“I know I shall be homesick for you, even in Heaven,” said Beth to Jo as she lay on her deathbed in Little Women (the movie).
Homesickness is a strange and powerful phenomenon associated with travel in this world, and apparently the next as well, according to Beth. I won’t endeavour to address the theological controversies raised by her poetic sentiment, but I will stop to ponder homesickness for a moment. I must admit that it’s not a condition I have been afflicted with much in my life. Well… at least not since I was very young. My parents separated before I was three-years-old, so I had to learn pretty early on to get over being homesick for people and places because it was too torturous to feel that way all the time.
Though it started out in a pretty negative way, I think that over the years this aspect of my story has turned out to be a positive trait in my personality. It’s not that I don’t miss the people I love, it’s that I realise life sometimes takes us in different directions, but it doesn’t mean that we are not still connected. Also, in this day and age where technology is so multi-faceted, it hardly seems like I am out of the loop when there is email, skype, facebook, sms and of course the classic means of communication for travellers everywhere– the postcard!

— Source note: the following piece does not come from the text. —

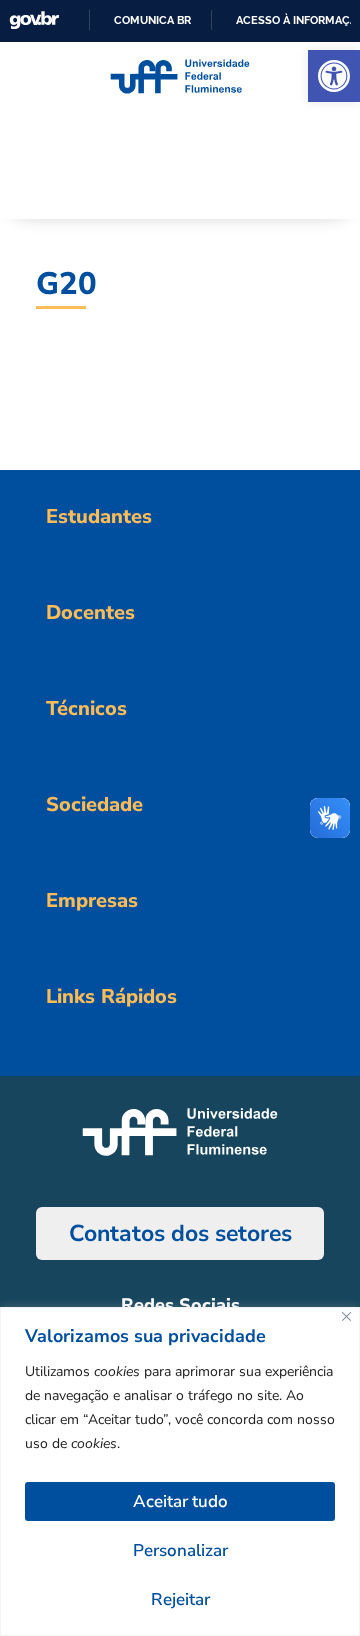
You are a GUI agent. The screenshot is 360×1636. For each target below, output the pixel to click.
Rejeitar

Anyway, the reason I raise this topic is that, while I was in Bologna (the weekend before last), and also while I was in Slovenia for the past 5 days, I developed a mutated form of the homesickness virus. I’ve only been away from Melbourne for two months, and don’t feel homesick for it yet, however during my last few short trips I experienced something completely unexpected…
I was homesick for Siena!
This is new and unusual for me, not only because I haven’t felt homesick since I was a kid, but because Siena isn’t even really my hometown! I mean, I am living here for four months, but still… Even though I really enjoyed myself in Slovenia, I could not wait to get back ‘home’. When I awoke on my return train, and was greeted by both daylight and the familiar Italian landscape, I felt myself breath a little sigh of relief.
I still can’t explain it, but maybe it has something to do with the fact that I love this place and I am dreading leaving at the end of August. I remember the first time I sat at this desk, where I am sitting now, and looking out the window at the sun-bathed roof tops, I just knew that Siena was seeping into a little portion of my heart which, for the rest of my life, will feel at home… here.
Now I am totally at ease. I have cleaned the house and given – especially my room – the mopping it needed; my fantastic roommate is watching lame Italian game shows in the next room; and the streets below are alive with the sounds of locals singing traditional songs and merrily anticipating the Palio which takes place the day after tomorrow. Bliss.
What’s the Palio, you ask? Google it. If you can’t be bothered doing that, just wait a couple of days and I’m sure I’ll have something to say about it. For now, all you need to know is that il nicchio is the contrada you should be barracking for because that’s where I live. For the short time that I live here, I may as well be as patriotic as I can! Viva il nicchio!